**Exercise data**:
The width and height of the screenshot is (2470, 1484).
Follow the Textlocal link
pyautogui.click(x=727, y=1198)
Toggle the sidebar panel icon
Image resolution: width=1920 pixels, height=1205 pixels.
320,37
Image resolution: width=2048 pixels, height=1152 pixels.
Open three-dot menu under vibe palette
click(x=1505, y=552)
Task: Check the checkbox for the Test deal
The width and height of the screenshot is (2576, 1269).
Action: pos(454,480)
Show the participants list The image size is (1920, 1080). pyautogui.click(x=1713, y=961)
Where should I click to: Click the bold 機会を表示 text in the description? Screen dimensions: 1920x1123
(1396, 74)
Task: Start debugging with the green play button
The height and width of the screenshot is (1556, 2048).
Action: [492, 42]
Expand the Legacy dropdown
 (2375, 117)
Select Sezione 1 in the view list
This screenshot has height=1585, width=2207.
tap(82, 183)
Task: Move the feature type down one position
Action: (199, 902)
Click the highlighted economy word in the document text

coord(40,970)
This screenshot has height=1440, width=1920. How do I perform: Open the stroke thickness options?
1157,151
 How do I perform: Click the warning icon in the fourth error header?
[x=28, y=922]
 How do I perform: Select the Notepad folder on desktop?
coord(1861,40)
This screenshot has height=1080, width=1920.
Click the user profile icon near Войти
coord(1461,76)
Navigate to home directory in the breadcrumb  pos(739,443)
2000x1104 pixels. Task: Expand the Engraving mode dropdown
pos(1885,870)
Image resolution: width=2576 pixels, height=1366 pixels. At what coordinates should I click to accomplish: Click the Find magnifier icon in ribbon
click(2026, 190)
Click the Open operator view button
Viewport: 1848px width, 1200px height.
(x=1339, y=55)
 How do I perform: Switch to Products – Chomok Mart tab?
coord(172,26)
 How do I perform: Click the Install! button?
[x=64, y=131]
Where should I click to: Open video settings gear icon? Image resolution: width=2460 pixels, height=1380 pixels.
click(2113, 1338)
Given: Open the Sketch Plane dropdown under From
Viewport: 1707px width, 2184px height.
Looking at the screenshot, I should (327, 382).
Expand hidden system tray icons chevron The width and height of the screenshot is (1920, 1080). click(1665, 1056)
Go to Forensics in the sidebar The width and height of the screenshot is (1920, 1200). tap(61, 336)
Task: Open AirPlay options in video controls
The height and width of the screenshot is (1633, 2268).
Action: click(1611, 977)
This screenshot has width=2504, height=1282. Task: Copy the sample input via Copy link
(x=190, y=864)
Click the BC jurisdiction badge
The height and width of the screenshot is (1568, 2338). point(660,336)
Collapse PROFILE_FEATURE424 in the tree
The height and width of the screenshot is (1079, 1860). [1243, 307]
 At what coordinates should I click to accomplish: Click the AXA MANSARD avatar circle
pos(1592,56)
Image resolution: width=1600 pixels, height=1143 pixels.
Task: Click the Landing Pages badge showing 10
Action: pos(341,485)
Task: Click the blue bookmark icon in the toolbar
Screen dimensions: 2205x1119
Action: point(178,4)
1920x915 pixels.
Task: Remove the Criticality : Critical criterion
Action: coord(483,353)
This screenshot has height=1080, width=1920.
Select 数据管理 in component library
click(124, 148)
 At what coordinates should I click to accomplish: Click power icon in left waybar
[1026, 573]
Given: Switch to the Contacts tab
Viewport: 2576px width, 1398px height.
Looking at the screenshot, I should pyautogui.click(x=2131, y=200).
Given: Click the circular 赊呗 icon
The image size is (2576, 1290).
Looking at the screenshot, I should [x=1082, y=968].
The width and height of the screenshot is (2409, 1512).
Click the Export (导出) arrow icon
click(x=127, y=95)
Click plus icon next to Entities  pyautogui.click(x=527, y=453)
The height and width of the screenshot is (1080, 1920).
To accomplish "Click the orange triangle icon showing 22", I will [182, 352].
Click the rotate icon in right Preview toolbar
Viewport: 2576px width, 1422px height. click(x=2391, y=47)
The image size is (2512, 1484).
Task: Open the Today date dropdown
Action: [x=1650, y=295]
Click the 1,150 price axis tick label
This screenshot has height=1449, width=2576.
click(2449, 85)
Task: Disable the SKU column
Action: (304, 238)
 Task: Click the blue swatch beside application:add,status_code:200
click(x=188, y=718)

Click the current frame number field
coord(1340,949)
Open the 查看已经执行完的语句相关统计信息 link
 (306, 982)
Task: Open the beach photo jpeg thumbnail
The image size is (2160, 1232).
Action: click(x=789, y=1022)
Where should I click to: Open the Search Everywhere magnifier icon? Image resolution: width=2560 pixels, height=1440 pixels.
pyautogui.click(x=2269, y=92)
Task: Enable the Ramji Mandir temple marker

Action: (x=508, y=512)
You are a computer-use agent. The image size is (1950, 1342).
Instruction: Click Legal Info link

**Goal of the exercise**:
Type out the whole listing once more, exactly as written.

**Finished exercise**:
The width and height of the screenshot is (2470, 1484).
Follow the Textlocal link
pyautogui.click(x=727, y=1198)
Toggle the sidebar panel icon
Image resolution: width=1920 pixels, height=1205 pixels.
320,37
Image resolution: width=2048 pixels, height=1152 pixels.
Open three-dot menu under vibe palette
click(x=1505, y=552)
Task: Check the checkbox for the Test deal
The width and height of the screenshot is (2576, 1269).
Action: pos(454,480)
Show the participants list The image size is (1920, 1080). pyautogui.click(x=1713, y=961)
Where should I click to: Click the bold 機会を表示 text in the description? Screen dimensions: 1920x1123
(1396, 74)
Task: Start debugging with the green play button
The height and width of the screenshot is (1556, 2048).
Action: [492, 42]
Expand the Legacy dropdown
 (2375, 117)
Select Sezione 1 in the view list
This screenshot has height=1585, width=2207.
tap(82, 183)
Task: Move the feature type down one position
Action: (199, 902)
Click the highlighted economy word in the document text

coord(40,970)
This screenshot has height=1440, width=1920. How do I perform: Open the stroke thickness options?
1157,151
 How do I perform: Click the warning icon in the fourth error header?
[x=28, y=922]
 How do I perform: Select the Notepad folder on desktop?
coord(1861,40)
This screenshot has height=1080, width=1920.
Click the user profile icon near Войти
coord(1461,76)
Navigate to home directory in the breadcrumb  pos(739,443)
2000x1104 pixels. Task: Expand the Engraving mode dropdown
pos(1885,870)
Image resolution: width=2576 pixels, height=1366 pixels. At what coordinates should I click to accomplish: Click the Find magnifier icon in ribbon
click(2026, 190)
Click the Open operator view button
Viewport: 1848px width, 1200px height.
(x=1339, y=55)
 How do I perform: Switch to Products – Chomok Mart tab?
coord(172,26)
 How do I perform: Click the Install! button?
[x=64, y=131]
Where should I click to: Open video settings gear icon? Image resolution: width=2460 pixels, height=1380 pixels.
click(2113, 1338)
Given: Open the Sketch Plane dropdown under From
Viewport: 1707px width, 2184px height.
Looking at the screenshot, I should (327, 382).
Expand hidden system tray icons chevron The width and height of the screenshot is (1920, 1080). click(1665, 1056)
Go to Forensics in the sidebar The width and height of the screenshot is (1920, 1200). tap(61, 336)
Task: Open AirPlay options in video controls
The height and width of the screenshot is (1633, 2268).
Action: click(1611, 977)
This screenshot has width=2504, height=1282. Task: Copy the sample input via Copy link
(x=190, y=864)
Click the BC jurisdiction badge
The height and width of the screenshot is (1568, 2338). point(660,336)
Collapse PROFILE_FEATURE424 in the tree
The height and width of the screenshot is (1079, 1860). [1243, 307]
 At what coordinates should I click to accomplish: Click the AXA MANSARD avatar circle
pos(1592,56)
Image resolution: width=1600 pixels, height=1143 pixels.
Task: Click the Landing Pages badge showing 10
Action: pos(341,485)
Task: Click the blue bookmark icon in the toolbar
Screen dimensions: 2205x1119
Action: point(178,4)
1920x915 pixels.
Task: Remove the Criticality : Critical criterion
Action: coord(483,353)
This screenshot has height=1080, width=1920.
Select 数据管理 in component library
click(124, 148)
 At what coordinates should I click to accomplish: Click power icon in left waybar
[1026, 573]
Given: Switch to the Contacts tab
Viewport: 2576px width, 1398px height.
Looking at the screenshot, I should pyautogui.click(x=2131, y=200).
Given: Click the circular 赊呗 icon
The image size is (2576, 1290).
Looking at the screenshot, I should [x=1082, y=968].
The width and height of the screenshot is (2409, 1512).
Click the Export (导出) arrow icon
click(x=127, y=95)
Click plus icon next to Entities  pyautogui.click(x=527, y=453)
The height and width of the screenshot is (1080, 1920).
To accomplish "Click the orange triangle icon showing 22", I will [182, 352].
Click the rotate icon in right Preview toolbar
Viewport: 2576px width, 1422px height. click(x=2391, y=47)
The image size is (2512, 1484).
Task: Open the Today date dropdown
Action: [x=1650, y=295]
Click the 1,150 price axis tick label
This screenshot has height=1449, width=2576.
click(2449, 85)
Task: Disable the SKU column
Action: (304, 238)
 Task: Click the blue swatch beside application:add,status_code:200
click(x=188, y=718)

Click the current frame number field
coord(1340,949)
Open the 查看已经执行完的语句相关统计信息 link
 (306, 982)
Task: Open the beach photo jpeg thumbnail
The image size is (2160, 1232).
Action: click(x=789, y=1022)
Where should I click to: Open the Search Everywhere magnifier icon? Image resolution: width=2560 pixels, height=1440 pixels.
pyautogui.click(x=2269, y=92)
Task: Enable the Ramji Mandir temple marker

Action: (x=508, y=512)
You are a computer-use agent. The image size is (1950, 1342).
Instruction: Click Legal Info link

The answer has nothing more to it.